Jean-Baptiste Maisonneuve : Un pilote pour le Beaujolais

Jean-Baptiste Maisonneuve : Un pilote pour le Beaujolais

Le directeur général des Autocars Maisonneuve voue une passion à son métier. Fidèle à l'entreprise familiale, il s'investit pour sa modernisation et défend l'image du transport de voyageurs. Attaché à son territoire du Beaujolais, il s'implique au seinde la CCI pour soutenir l'économie locale. Claire Pourprix

Aucune place ne lui était réservée dans l'entreprise de Belleville. Mais à l'issue de ses études, en 1999, Jean-Baptiste Maisonneuve a préféré s'engager dans l'entreprise familiale plutôt que chez un autre transporteur. «Cela m'a semblé naturel», explique simplement le jeune directeur général. Pourtant, il n'y avait jamais travaillé, ni en stage ni en job d'été. «Mon père et mon oncle, qui avaient pris la succession de mon grand-père, fondateur de l'entreprise en 1962, ne voulaient pas que les enfants fassent d'amalgame. Ceux qui voudraient rejoindre l'entreprise le feraient vraiment par choix.» Au préalable, il avait fait son apprentissage en alternance au sein des cars Lacroix, dans le Val-d'Oise, une entreprise de taille comparable aux Autocars Maisonneuve. Et pu observer l'arrivée de la fille du dirigeant et de son mari ainsi que les réactions des autres collaborateurs... «Au début je me suis senti observé de près», se souvient-il. Mais sur la durée, avec des résultats à la clé, Jean-Baptiste Maisonneuve a légitimement pris sa place. Son jeune âge ne l'a ni avantagé, ni desservi: le contact facile avec toutes les générations, la maîtrise de son métier, le port naturel du costume-cravate et les tempes grisonnantes ont sans doute joué en sa faveur.

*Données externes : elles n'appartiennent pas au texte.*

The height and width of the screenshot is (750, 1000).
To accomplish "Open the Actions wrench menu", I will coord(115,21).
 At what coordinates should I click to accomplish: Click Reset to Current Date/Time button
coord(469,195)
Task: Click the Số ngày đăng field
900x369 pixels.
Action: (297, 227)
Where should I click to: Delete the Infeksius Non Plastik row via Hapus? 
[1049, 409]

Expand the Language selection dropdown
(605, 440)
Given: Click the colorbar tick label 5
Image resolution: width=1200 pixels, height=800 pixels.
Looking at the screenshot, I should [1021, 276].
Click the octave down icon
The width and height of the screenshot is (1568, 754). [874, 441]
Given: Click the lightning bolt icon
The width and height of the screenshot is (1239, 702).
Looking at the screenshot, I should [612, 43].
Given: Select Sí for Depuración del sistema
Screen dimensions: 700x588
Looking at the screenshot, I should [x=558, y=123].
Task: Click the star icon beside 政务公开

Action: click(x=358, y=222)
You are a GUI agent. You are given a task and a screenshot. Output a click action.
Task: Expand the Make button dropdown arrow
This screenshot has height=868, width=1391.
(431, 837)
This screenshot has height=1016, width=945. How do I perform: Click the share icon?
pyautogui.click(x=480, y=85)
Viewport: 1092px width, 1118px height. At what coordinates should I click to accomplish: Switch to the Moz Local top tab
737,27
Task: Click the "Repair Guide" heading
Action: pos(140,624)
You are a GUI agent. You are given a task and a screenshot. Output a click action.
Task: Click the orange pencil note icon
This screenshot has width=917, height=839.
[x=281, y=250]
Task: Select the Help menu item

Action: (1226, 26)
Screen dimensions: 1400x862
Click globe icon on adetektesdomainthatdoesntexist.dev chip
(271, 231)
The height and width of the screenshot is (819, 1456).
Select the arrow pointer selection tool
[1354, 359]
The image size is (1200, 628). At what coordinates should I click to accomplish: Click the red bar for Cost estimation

Concentration de l'activité

Directeur général depuis 2005, aux côtés de son père, Jean-Paul, et de son oncle, Daniel, il a rapidement impulsé un nouvel élan à l'entreprise. L'activité transport de marchandises, qu'il avait découverte en stage chez Norbert Dentressangle et peu appréciée, a été cédée, après filialisation. De même pour l'activité agence de voyage. Le but: se concentrer sur le transport de voyageurs, alors que ce métier connaissait un tournant. «Avec l'arrivée de l'informatique, le métier a connu des changements importants. Nous avons connu une forte concentration des entreprises restantes.» Les Autocars Maisonneuve ont ainsi été parmi les premiers en Rhône-Alpes à s'équiper de géolocalisation des véhicules, dès 2005. Après plusieurs vagues de croissance externe, au début des années 80 puis au milieu des années 90, l'entreprise a à nouveau racheté des confrères: Dynamique tourisme, dans la Loire, en 2006, puis les Autocars Fontana, à Brignais, en 2007.




Au coeur des bassins

«Nous avons aujourd'hui la taille suffisante pour être présents sur plusieurs départements: l'Ain, le Rhône, la Loire et la Saône-et-Loire», précise le dirigeant, qui n'exclut pas d'autres acquisitions si des opportunités se présentaient. De son regard bleu acier transparaît son goût pour le monde économique et le management de son entreprise de 300 personnes. Sa stratégie de développement semble limpide: «Nous avons la chance d'être au bon endroit, au bon moment. Il y a quinze ans, nous avons connu un important développement urbain entre Lyon et Villefranche. Aujourd'hui, les bassins de vie se développent fortement sur le Val de Saône, le Beaujolais et autour de Saint-Étienne. Là où nous sommes présents.»




Valeurs familiales

Avec une flotte de 230 autocars, l'entreprise réalise un chiffre d'affaires de 20M€, répartis entre le transport scolaire (50% de l'activité), les lignes régulières (25%) et le tourisme par autocar (25%). Jean-Baptiste Maisonneuve veille à préserver l'esprit de la PME familiale. Ainsi, plutôt que de construire de nouveaux sites d'exploitation, et de se disperser géographiquement, il a préféré renouveler ses cinq sites existants, à Belleville, L'Arbresle (déménagé récemment à Sain-Bel), Mornant, Mâcon et Feurs. Pour lui, les Autocars Maisonneuve sont avant tout l'histoire de ses collaborateurs, dont certains y travaillent depuis plus de 30 ans. «Le dialogue social, les échanges avec l'exigence de la qualité sont essentiels.»